The Navy's latest offer of $2.3 million was set to expire Tuesday. The court opted on Monday to not take action on the issue, having already voted it down in April.
The court also rescinded a previously accepted offer by the Navy to purchase the airpark in September of 2008 for $675,000.
"We're disappointed that the county commission voted to reject our purchase offers that were made in April and September," said Commander Navy Region Southeast Rear Admiral Tim Alexander in a news release. "However, the Navy still has a mission to perform and we remain committed to being good neighbors."
The Navy sold the property to the county in 2000 for $1, after it closed of the airfield in 1991. It's currently operating out of Corpus Christi.
Many community members in Goliad have spoken out against the Navy's proposals - expressing concern over noise and pollution issues, as well as the lack of jobs the purchase would create.
An airpark advisory board, which was formed to look into possible airpark uses, unanimously recommended the court vote down the Navy's offer.
The chair of the advisory board, Steve Lott, compared the Navy moving their operations for Corpus Christi to Goliad to being Corpus Christi's "litterbox."

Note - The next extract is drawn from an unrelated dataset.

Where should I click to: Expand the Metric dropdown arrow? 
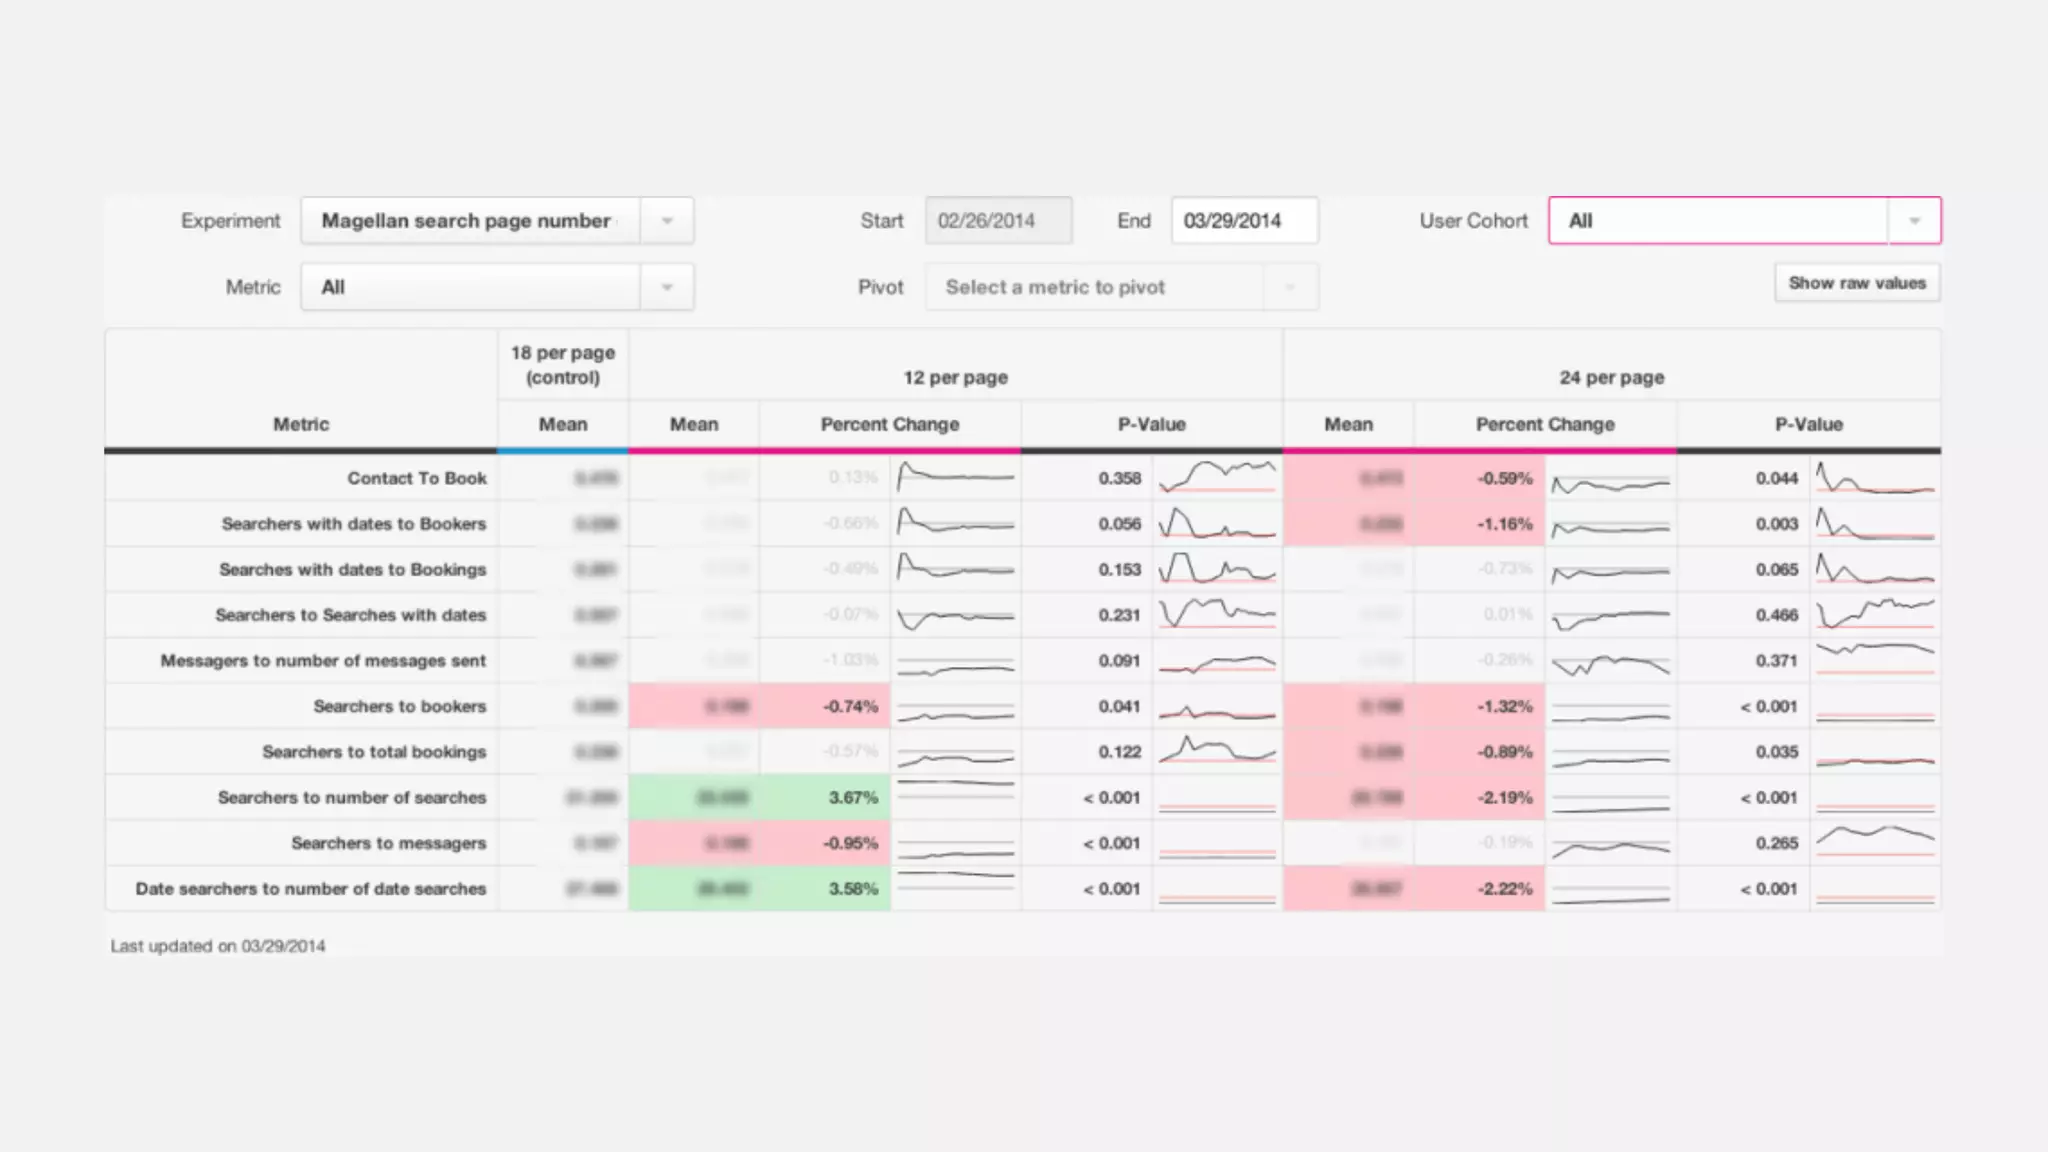[x=667, y=288]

"It makes me physically ill to think Corpus Christi could come up here and decimate our community," Lott said.
Lott said Saturday he hopes to attract more political attention to the condemnation of the airpark.
After Monday's court, commissioner Jim Kreneck said he anticipated the Navy would move to condemn the property.
He told Navy representatives the county wouldn't back down if it came to condemnation.
"We're going to put up a fight. We're going to seek legal counsel and see what we can do," Kreneck said after hearing of the condemnation Friday.
The Navy intends to use the airfield for flight training beginning in 2012, according to the news release.